EXCERPT TO READ:
Faculty Assembly may press for answer about same-sex benefits

Does Chancellor Mark Nordenberg favor or oppose extending Pitt health benefits to employees' same-sex domestic partners?

How, and when, will his administration proceed on the same-sex benefits issue?

Faculty Assembly will press Nordenberg to answer these questions next fall, if the chairperson of the University Senate's anti-discriminatory policies committee has his way.

Richard Tobias announced at the June 4 Faculty Assembly meeting that his committee, together with the Senate's benefits and welfare committee, are drafting a joint resolution for the Assembly to consider at its next scheduled meeting on Sept. 3.

The resolution, if approved by Faculty Assembly, would represent the Assembly's response to a recent report by the University special committee that studied whether Pitt should extend same-sex health benefits.

COLLECTED DATA:
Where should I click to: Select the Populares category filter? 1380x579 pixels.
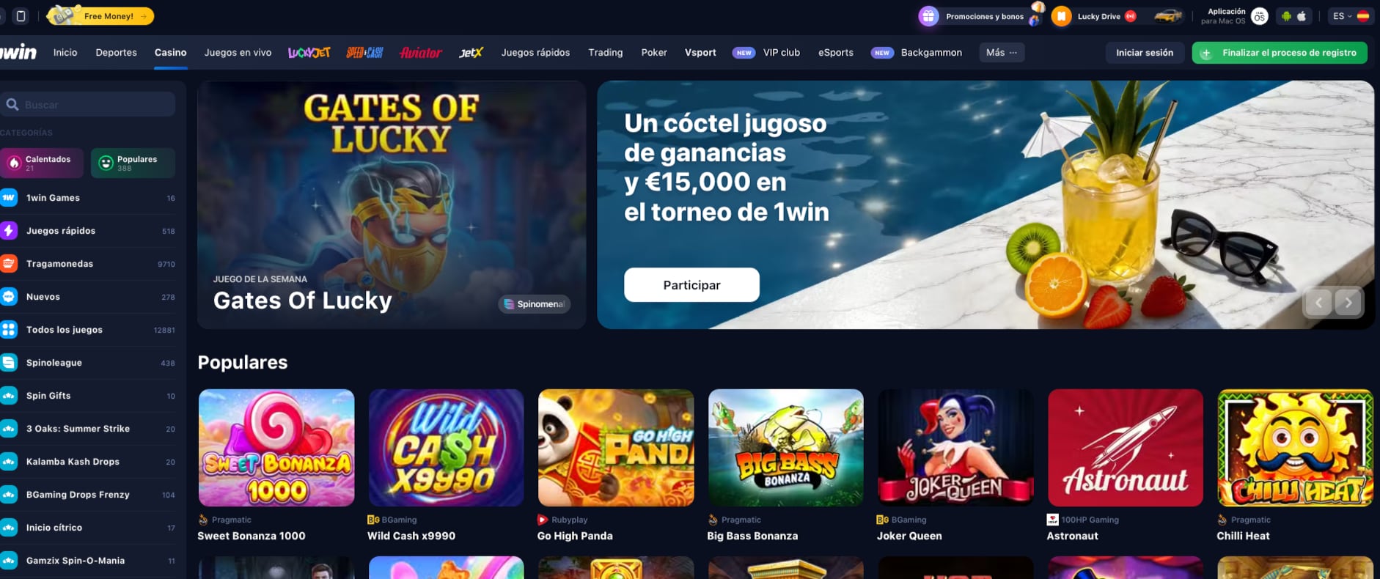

GIVEN INSTRUCTION A:
In the article on same-sex benefits, on what date is the Faculty Assembly's next scheduled meeting?
GIVEN INSTRUCTION B:
Continue the article on same-sex benefits from its last sentence.

WRITTEN RESPONSE A:
Sept. 3

WRITTEN RESPONSE B:
In a later interview, Tobias elaborated. "We're going to ask the chancellor to make a clear statement of his own position" on same-sex health benefits, he said. "Secondly, we'll ask him to tell us by Nov. 28, the last scheduled Faculty Assembly meeting of the fall, to report what his administration plans to do on this issue."

During the June 10 Senate Council meeting, Nordenberg commented on the special committee's report but did not indicate how, or when, Pitt's administration will act next on the same-sex benefits issue, except to say that he is discussing it with the presidents of Temple and Penn State.

After 10 months of study, the special committee — composed of two representatives each from Pitt's administration, alumni, faculty, staff, students and trustees — concluded that "there is no simple solution" to the same-sex benefits issue, and that Pitt probably should offer such benefits eventually although doing so now "would not be prudent."

The report warned of a possible "harmful confrontation" with the Pennsylvania legislature, coupled with "a substantial financial penalty" because UPMC Health Plan likely would insist on renegotiating its current, three-year health insurance contract with Pitt. The contract runs through June 30, 2003.

"At least two aspects of that report were striking to me," the chancellor said: It was "very thoughtful," and committee members endorsed it unanimously. "Given the nature of the issues presented and the diversity of the group assembled to deal with them, I frankly did not anticipate" approval by all 12 committee members, Nordenberg said.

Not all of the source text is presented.